PAGE EXTRACT =
+++++
Pinegrove builds and burns a lot on Cardinal, and they’re left with the hard-earned knowledge that everything’s probably going to be alright. It’s not the stuff teenage anthems are made of, maybe, but maturity comes with its own small pleasures.
You don’t have to understand Sirens to enjoy it, and Sirens doesn’t make listeners feel at odds for not understanding it in full either.
Frankie Cosmos solidifies her style by strengthening her voice. Next Thing gives short songs life, chasing the vibe of impromptu chirps thanks to cushioned, velvety delivery.
HEAVN itself feels like a happy secret, one that finds connection and joy despite the fuel of oppression.
Now that a broken heart’s left him wounded, the melancholic fissure of his music widens, dropping him into a pool deeper than any he’s ever found himself swimming in before. Yet here he is, splitting it up, sectioning it off, and presenting a work that feels equal parts natural and divine.
She experiments with darkness and various forms of liberation on the regular, particularly so in last year’s Apocalypse, girl, but Hval goes deeper on Blood Bitch while somehow staying lighter.
While certainly many will picture the ordeals of Mike, Nancy, and Chief Hopper while listening, this is music that also stands on its own, a work by turns eerie and sparse, but also tinged in the warm nostalgia of bike rides at dusk and the loyalty of friends. The score is ultimately more than a mood. It’s a world unto itself.
+++++
COLLECTED DATA =
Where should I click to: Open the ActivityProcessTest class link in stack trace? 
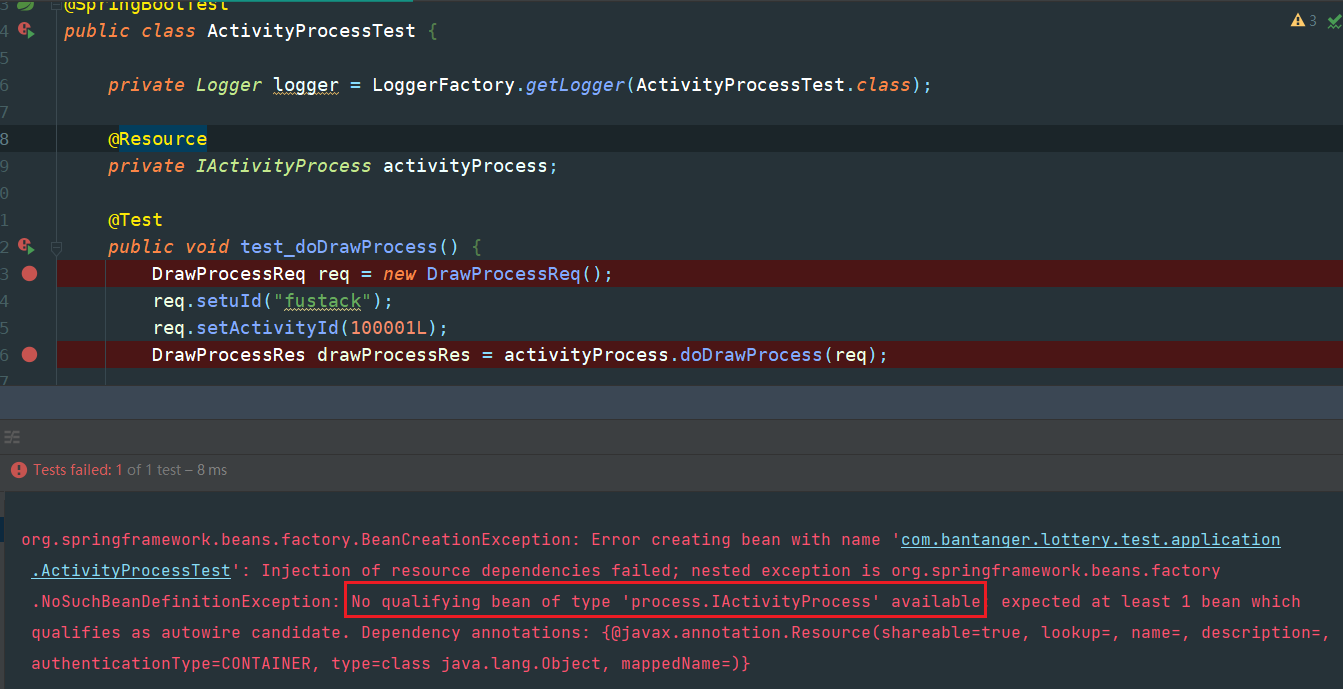click(132, 571)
+++++
WHAT THIS EXERCISE ASKS =
1/ From the review excerpts, list the people whose ordeals the last passage says many listeners will picture.
2/ Do these statements agree with the review excerpts? (a) Frankie Cosmos solidifies her style by strengthening her voice. (b) Hval is heavier on Blood Bitch than on Apocalypse, girl. (c) The score is described as only a mood. Answer yes or no for each and quote the deciding words.

SOLUTIONS =
1/ Mike, Nancy, Chief Hopper

2/
(a) Yes: "Frankie Cosmos solidifies her style by strengthening her voice."
(b) No: "Hval goes deeper on Blood Bitch while somehow staying lighter."
(c) No: "The score is ultimately more than a mood."